Wildland Fire: Fire Career Stories

Media Included

  1. Brit Rosso: Be True to Your Core Beliefs - Brit Rosso, center manager for Wildland Fire Lessons Learned, discusses resources young firefighters can use to further develop their careers.
  2. Ben Jacobs: An Outlaw and a Hero - Ben Jacobs discusses the importance of working with and learning from the right people.
  3. Ben Jacobs: I can't believe how lucky I am to work here - Ben describes the importance of mentors throughout his career, lessons he's learned, and how he's learned to make the most bad situations.
  4. Jun Kinoshita: Ask for the Opportunities - Jun describes his experiences and the people who mentored him through his career.

National Park Service wildland fire management staff strive to implement programs using the best information and knowledge. Knowledge is acquired and passed along not only through rigorous scientific studies but also through sharing firsthand experiences among fire professionals.

Sherry Leis: Women in Fire Science

Sherry is the Heartland Inventory and Monitoring Network’s plant and fire ecologist. In her work, she tries to blend the understanding of plant communities with the effects of fire to provide managers with information with which to make sound decisions, often taking an interdisciplinary approach to the work. Her biggest piece of advice - "things work best when you are simply yourself."

Ellen Frondorf: Women in Fire Science

NPS and graduate work are great for learning new skills. As a beginning fire effects monitor, Ellen barely knew how to use a handheld GPS or compass. Now, she loves navigating to plots in the backcountry. Her GIS skills have massively increased, she's gained firefighter type 2 certification, and has been exposed to numerous monitoring protocols from working not only with NPS, but with trainings with the Nature Conservancy, and others. Her newest endeavor is learning how to make burn severity maps.
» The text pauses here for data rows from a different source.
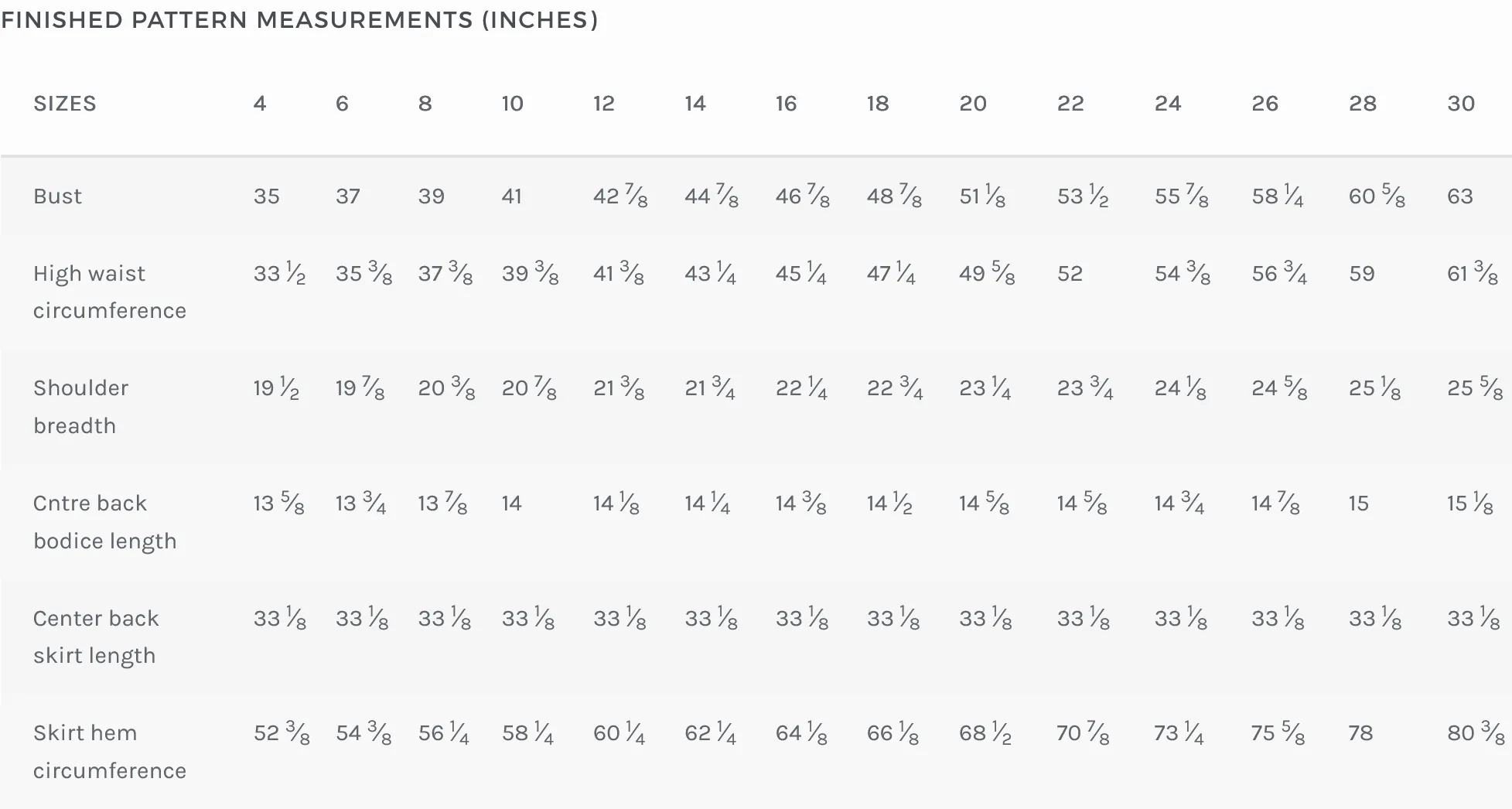
Task: Select Bust value 35 for size 4
Action: pos(266,196)

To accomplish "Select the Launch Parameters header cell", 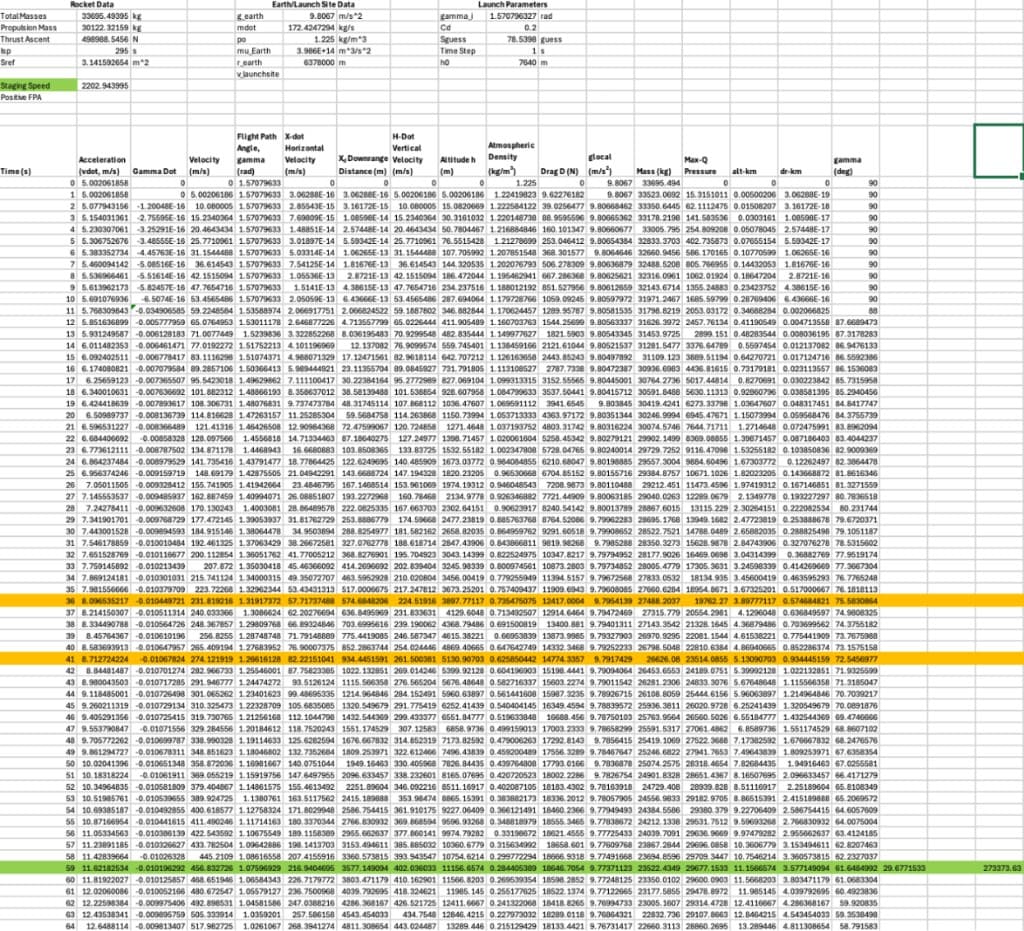I will [514, 5].
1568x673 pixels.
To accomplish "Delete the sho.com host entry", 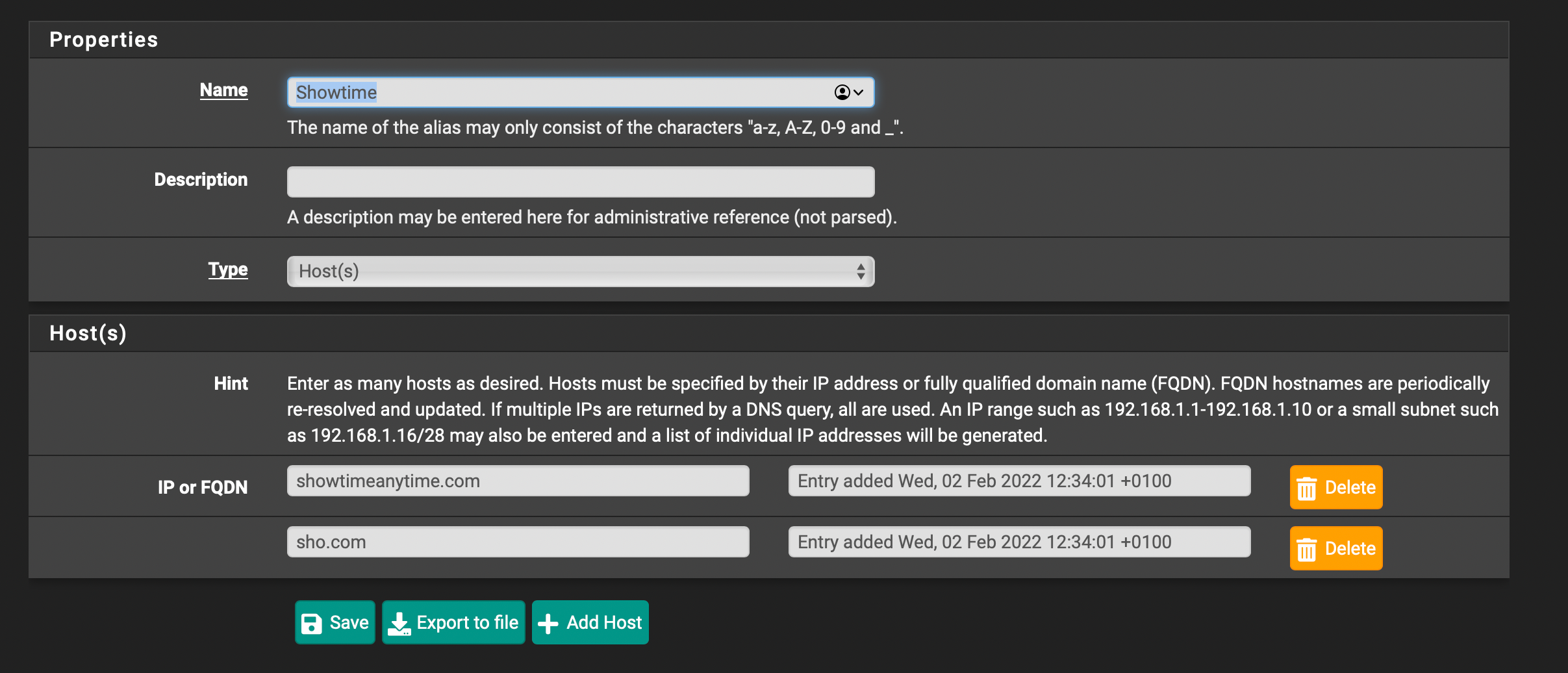I will (x=1335, y=548).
Carol Miller: Wilderness Fire Scientist

Carol Miller is a Research Ecologist at the interagency Aldo Leopold Wilderness Research Institute in Missoula, MT. The Institute is comprised of an interdisciplinary team of scientists that lead and coordinate high priority research projects for the National Wilderness Preservation System agencies, which include the National Park Service, Bureau of Land Management, US Fish and Wildlife Service, and US Forest Service. Miller’s research work focuses on wilderness fire; “I am interested in developing a better understanding of the role of wildland fire as a natural ecosystem process and applying that knowledge to help guide the stewardship of this process in wilderness,” says Miller.

Brit Rosso: Be True to Your Core Beliefs

Brit Rosso, center manager for Wildland Fire Lessons Learned, discusses his career experiences and the lessons he has learned in nearly 30 years in the business. Brit talks about learning from mentors, being a mentor, and resources young firefighters can use to further develop their careers. Published August 7, 2012.

Ben Jacobs: An Outlaw and a Hero

Ben Jacobs discusses the importance of working with and learning from the right people, what sort of person might like a career in wildland fire, and what sort of skills it takes to make it a successful career. Published November 2, 2012.

Ben Jacobs: I can't believe how lucky I am to work here

Ben Jacobs discusses the importance of gaining both operational and administrative skills. To advance and make a career in wildland fire, young firefighters should receive an education and learn how to write. Ben describes the importance of mentors throughout his career, lessons he's learned in his relationships with people over the years, and how he's learned to make the most of mistakes and bad situations. Lastly, Ben talks about how working for the National Park Service has benefitted him. Published November 2, 2012.

Jun Kinoshita: Ask for the Opportunities

Jun describes his experiences and the people who mentored him through his career. In his unusual career, Jun has served as a fire ecologist at Yosemite National Park for the National Park Service and recently detailed as a smokejumper for the U.S. Forest Service. Published September 4, 2012.